List every line in this data where the string "each" occurs.

(Stored data)
___

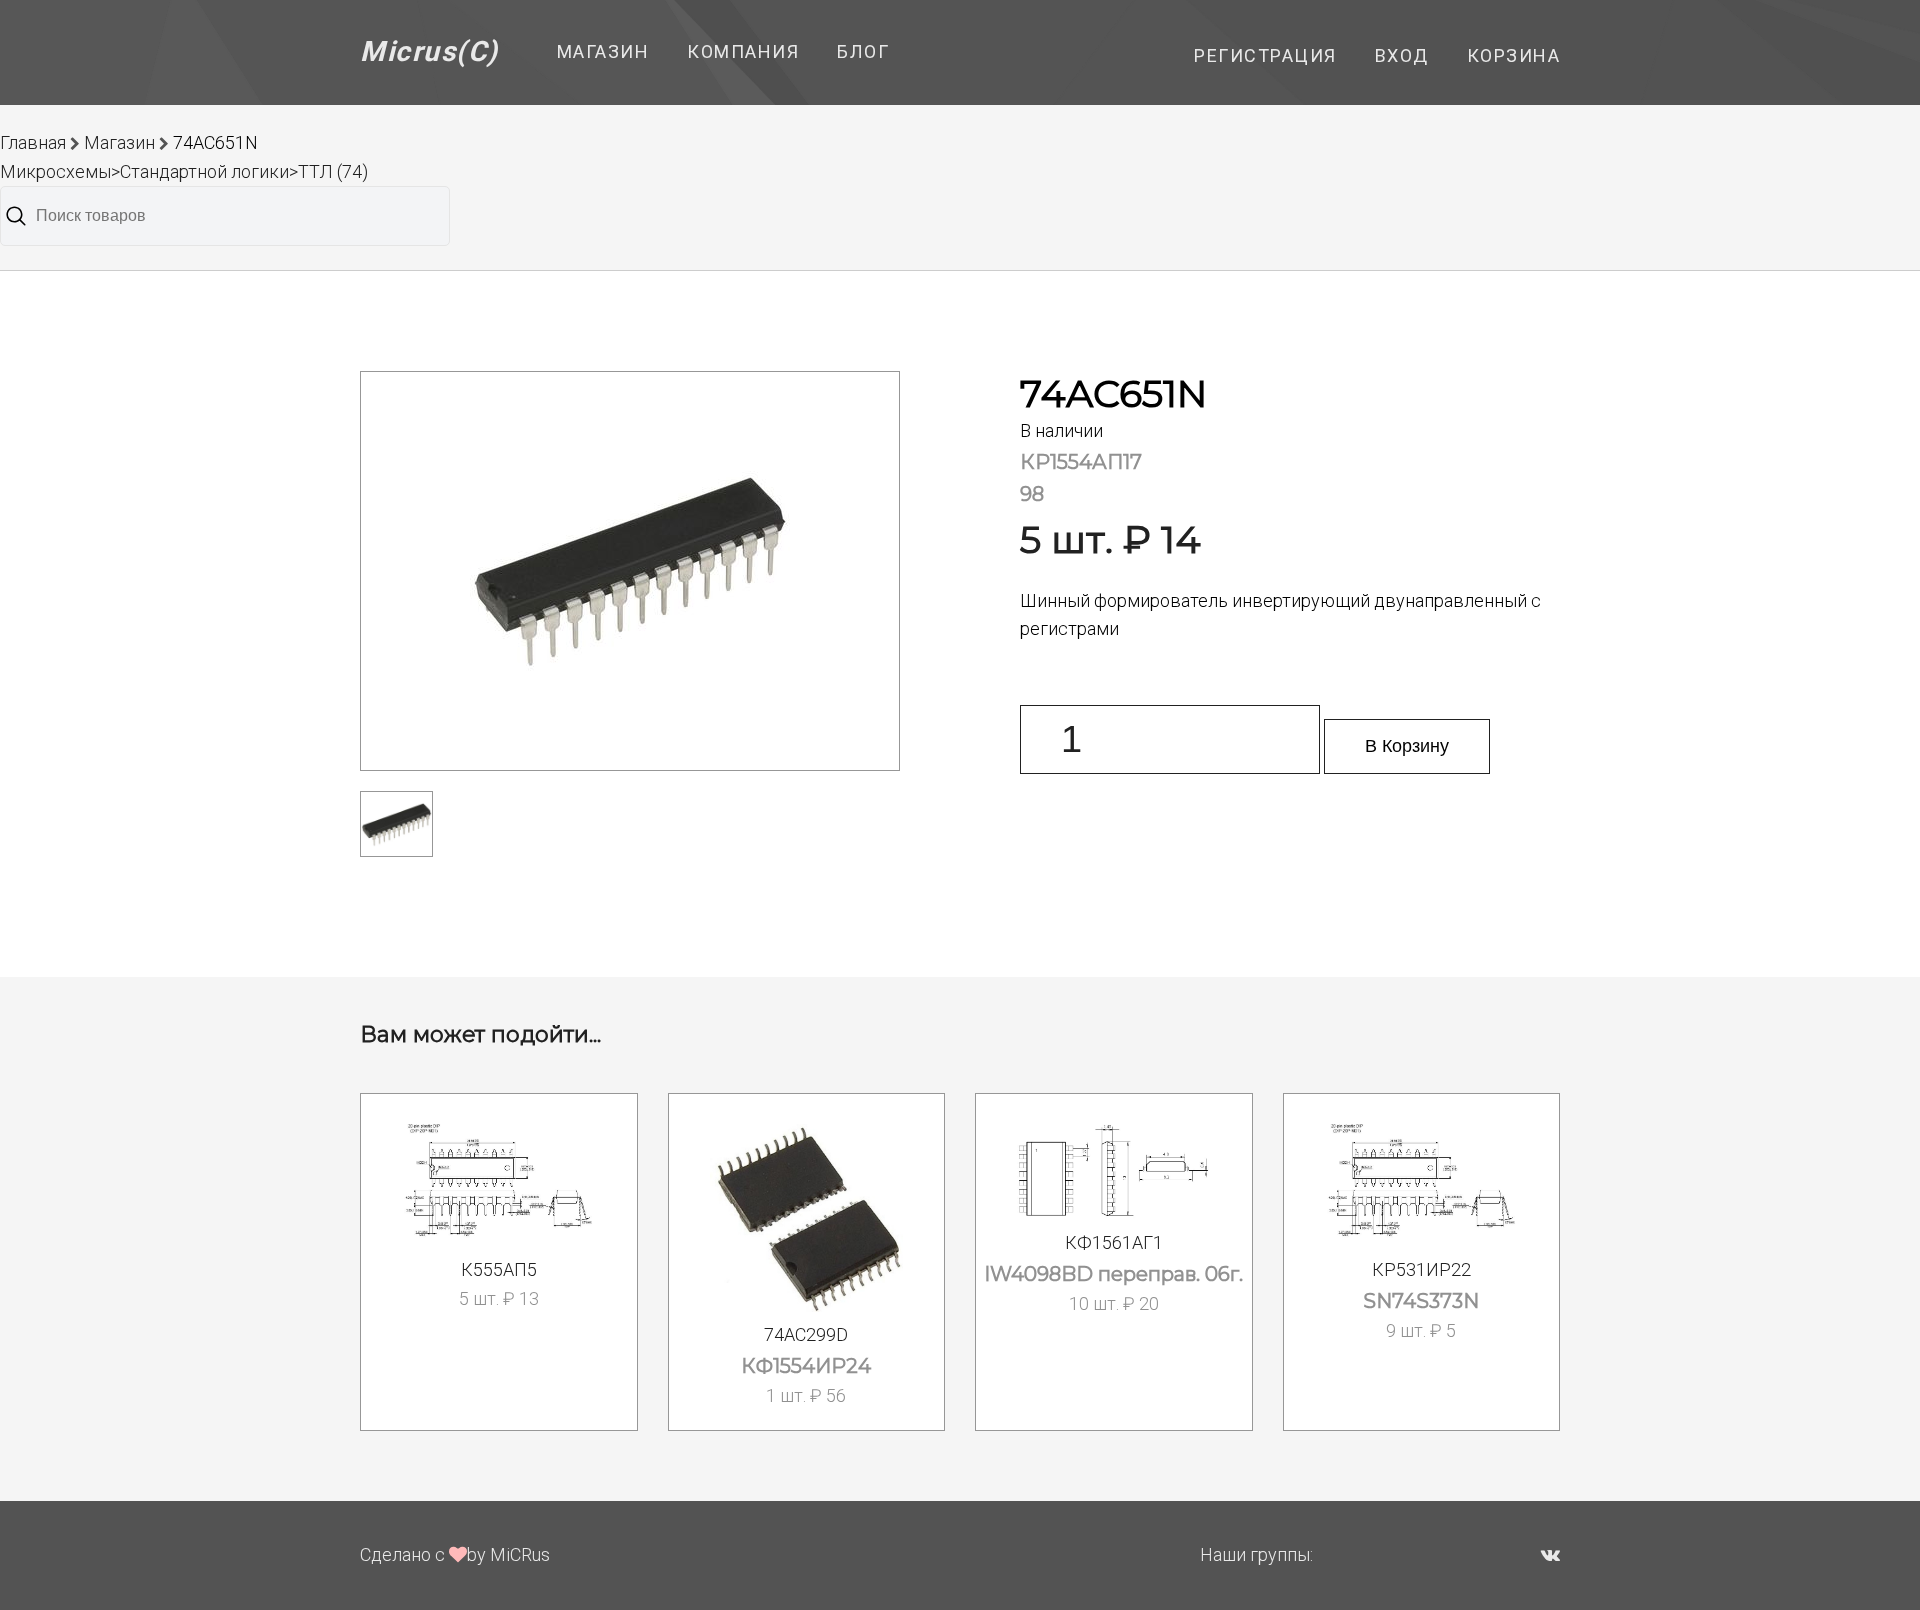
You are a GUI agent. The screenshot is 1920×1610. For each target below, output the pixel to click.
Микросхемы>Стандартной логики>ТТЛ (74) (184, 171)
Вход (1402, 55)
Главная (33, 142)
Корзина (1514, 55)
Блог (863, 51)
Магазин (603, 51)
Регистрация (1265, 55)
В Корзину (1407, 746)
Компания (743, 51)
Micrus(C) (429, 51)
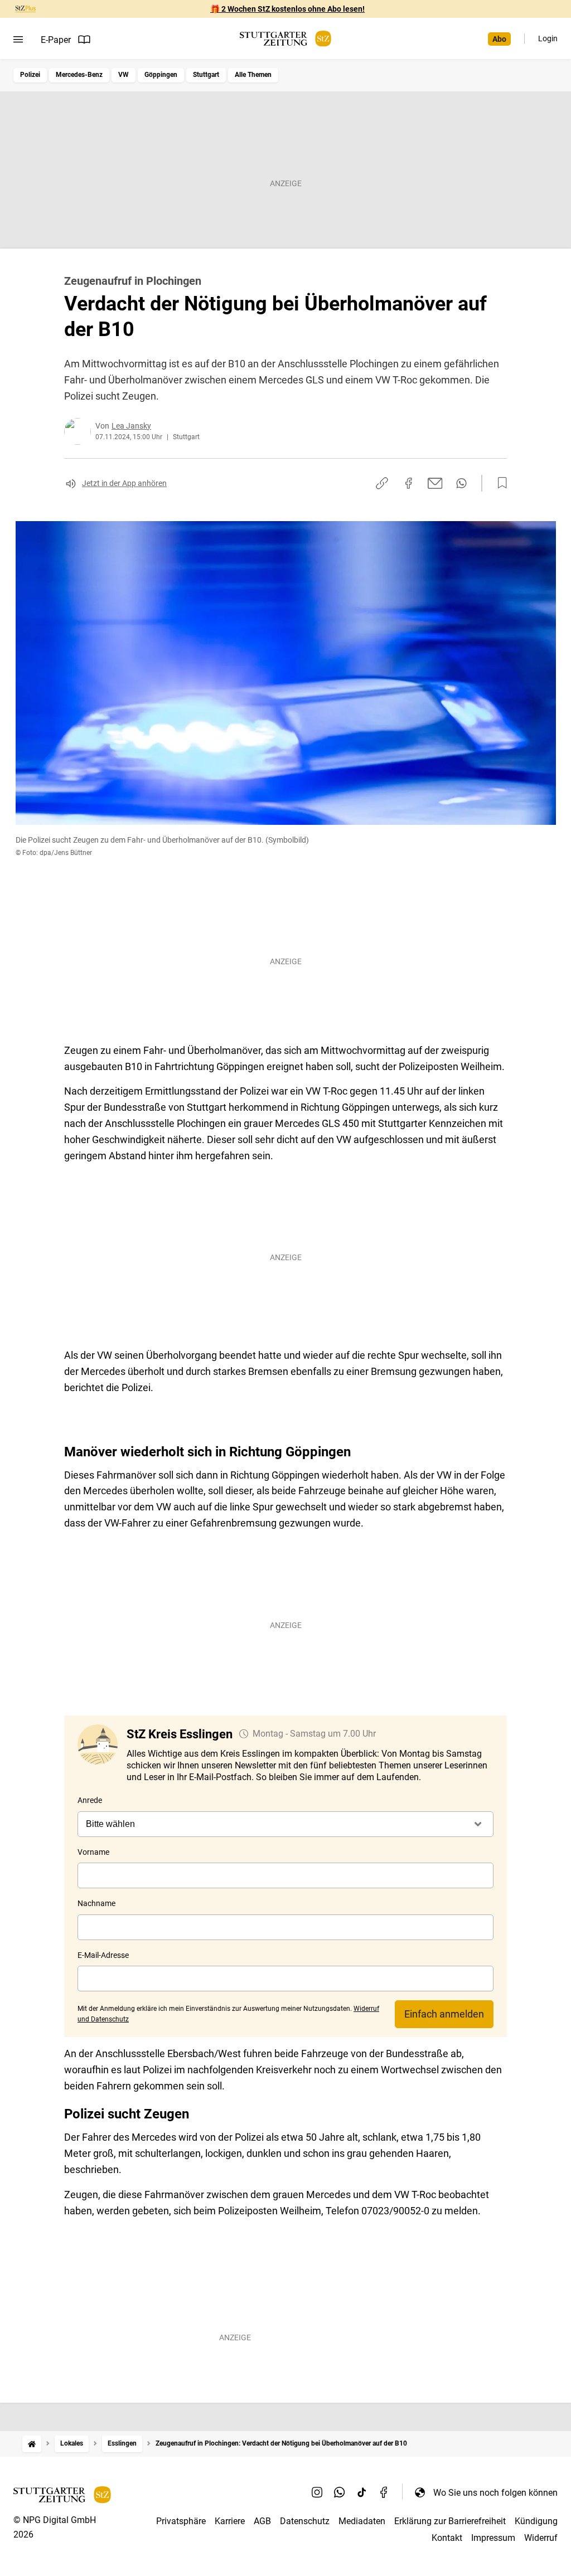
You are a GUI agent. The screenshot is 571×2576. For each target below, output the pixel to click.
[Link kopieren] (382, 483)
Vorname (93, 1852)
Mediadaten (361, 2521)
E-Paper (56, 40)
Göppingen (160, 75)
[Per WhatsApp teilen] (461, 483)
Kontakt (447, 2538)
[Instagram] (317, 2492)
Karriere (230, 2521)
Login (548, 38)
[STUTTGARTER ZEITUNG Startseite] (285, 39)
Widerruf (541, 2538)
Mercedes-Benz (79, 75)
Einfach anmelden (444, 2014)
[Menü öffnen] (18, 39)
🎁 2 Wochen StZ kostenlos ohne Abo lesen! (287, 8)
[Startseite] (31, 2444)
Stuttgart (206, 75)
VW (123, 75)
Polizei (30, 75)
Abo (499, 39)
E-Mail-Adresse (103, 1955)
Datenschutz (305, 2521)
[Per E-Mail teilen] (435, 483)
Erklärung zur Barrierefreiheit (450, 2521)
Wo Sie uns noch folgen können (495, 2492)
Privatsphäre (181, 2521)
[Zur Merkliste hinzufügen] (499, 483)
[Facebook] (384, 2492)
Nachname (96, 1903)
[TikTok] (362, 2492)
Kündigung (536, 2521)
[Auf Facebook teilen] (409, 483)
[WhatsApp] (340, 2492)
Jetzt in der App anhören (124, 483)
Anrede (90, 1800)
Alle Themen (253, 75)
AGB (262, 2521)
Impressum (493, 2538)
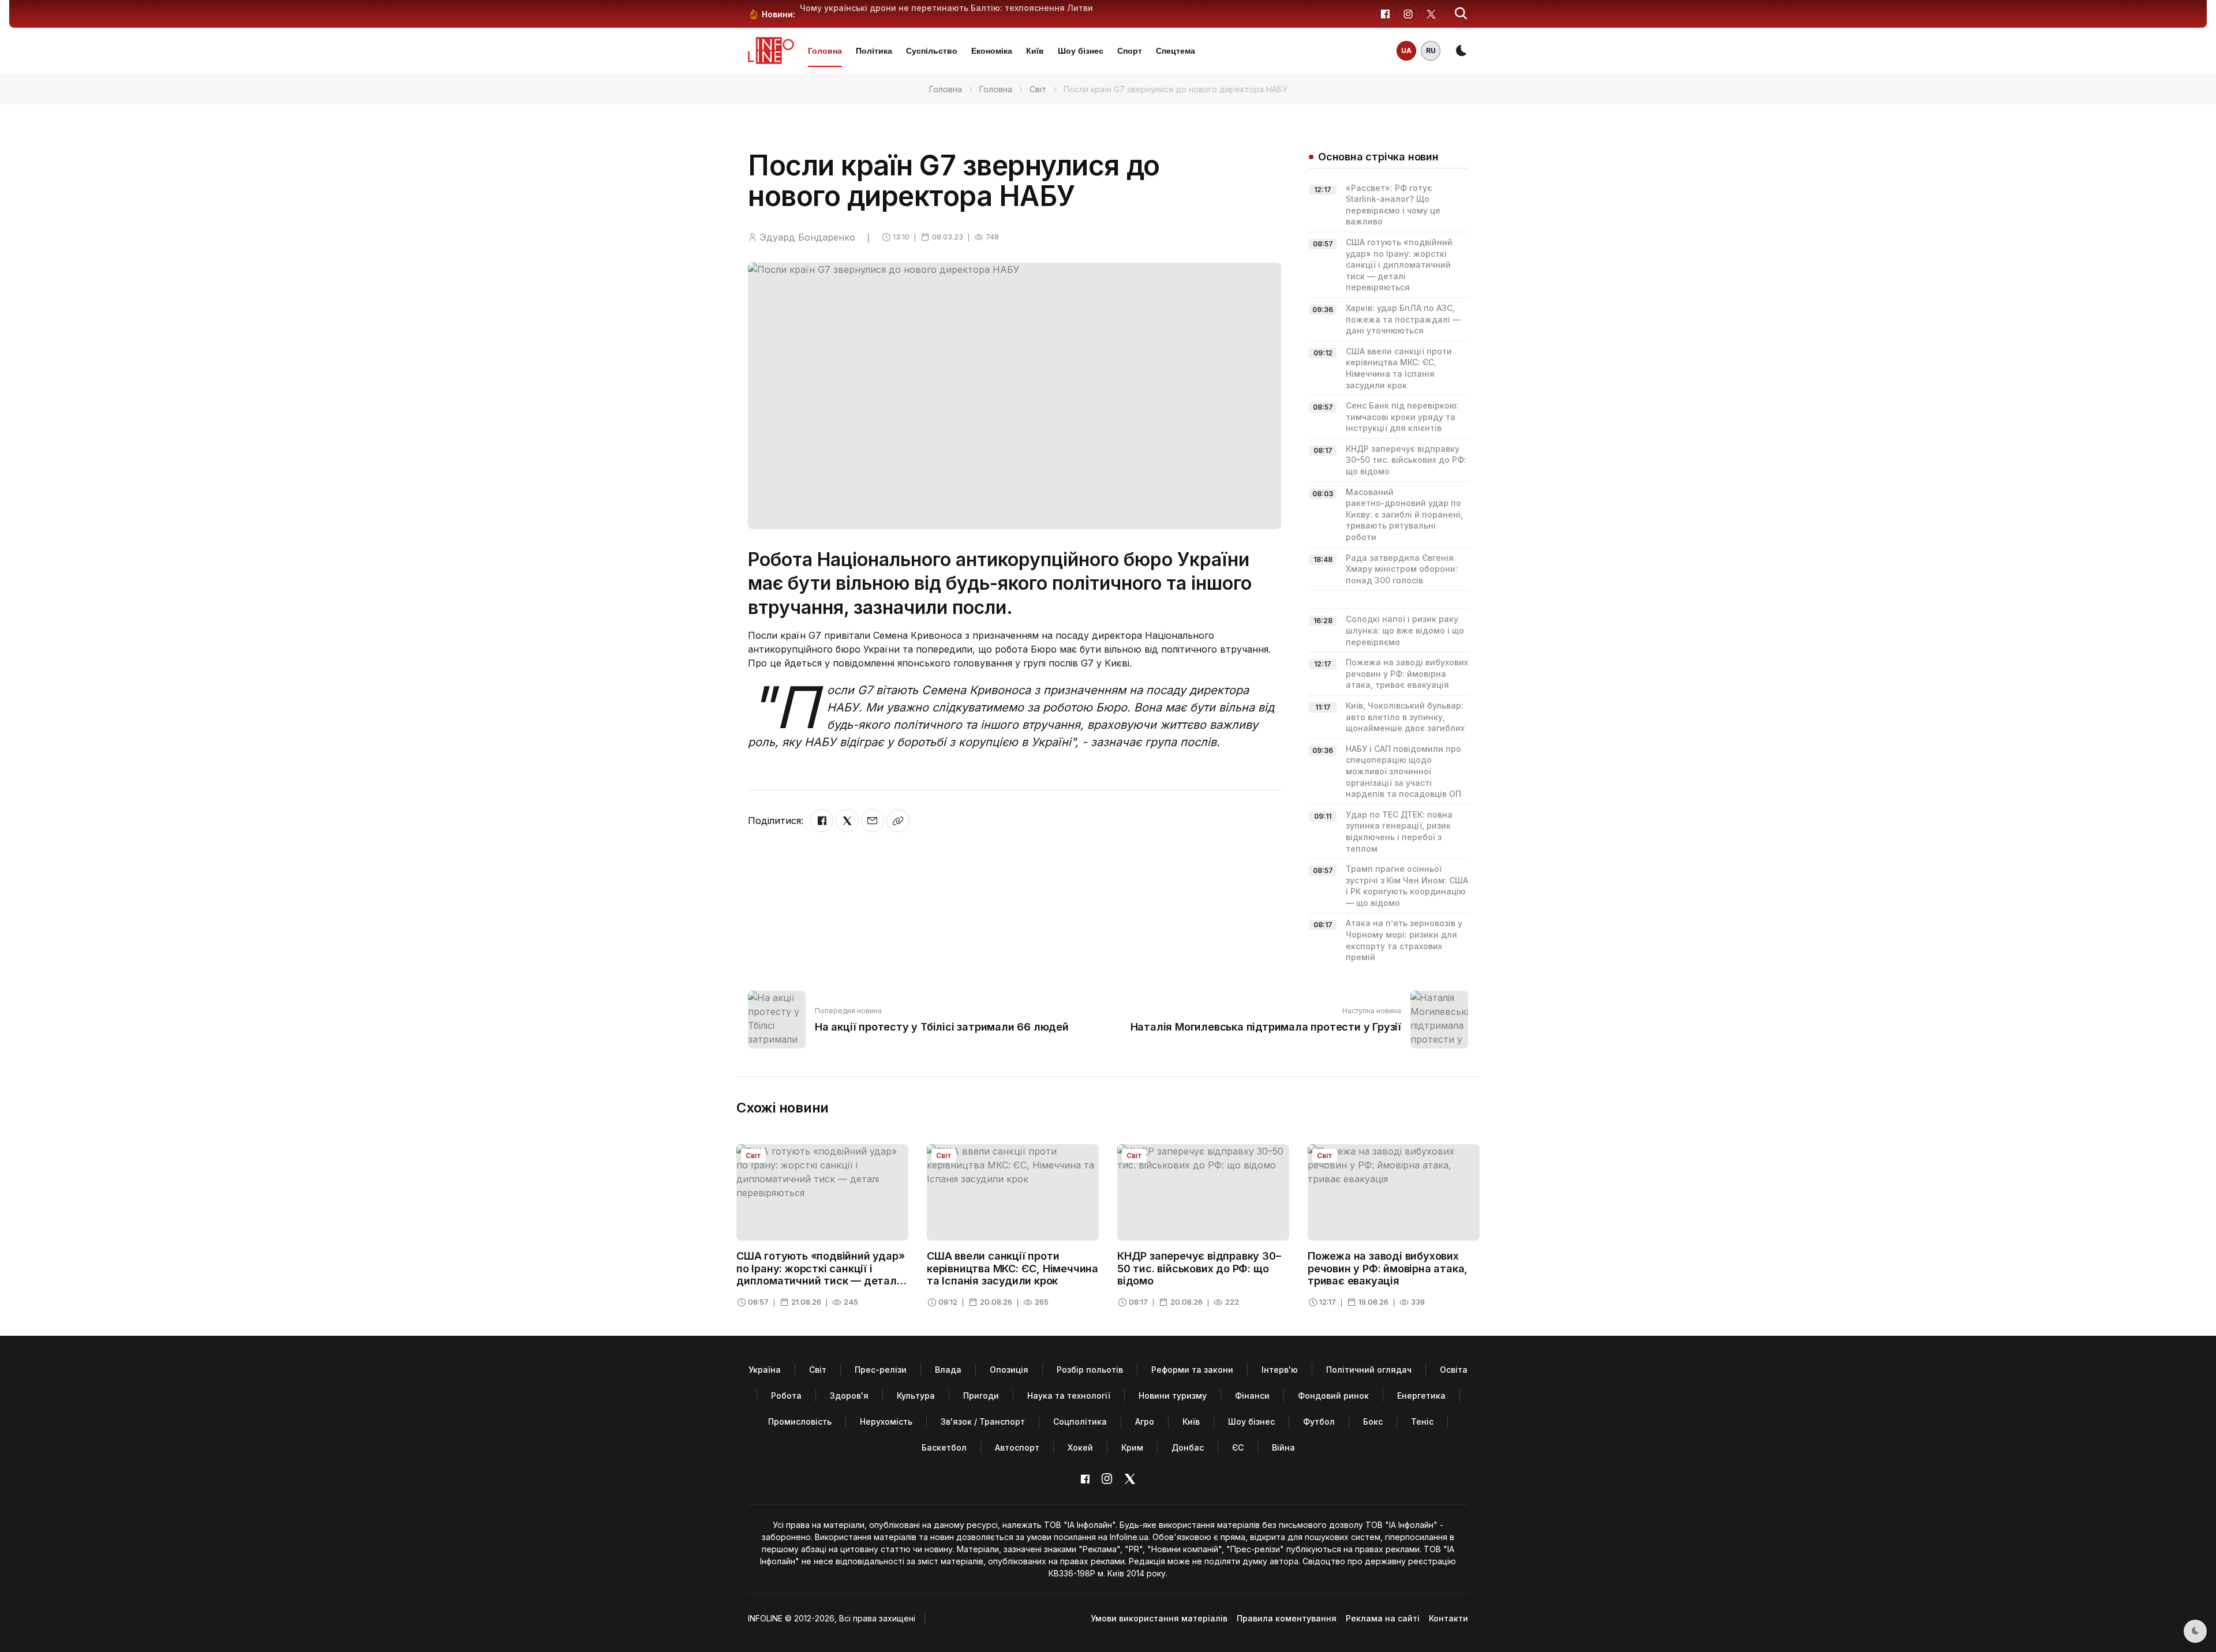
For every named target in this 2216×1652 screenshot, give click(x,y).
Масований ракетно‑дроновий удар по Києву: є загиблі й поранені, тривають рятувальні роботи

___

▶ **TASK SOLUTION**
You are a GUI agent. The screenshot is 1920×1610. For each target below, output the pixel to click.
You are a GUI agent. The screenshot is 571×2576. For each target below, output the pixel to click.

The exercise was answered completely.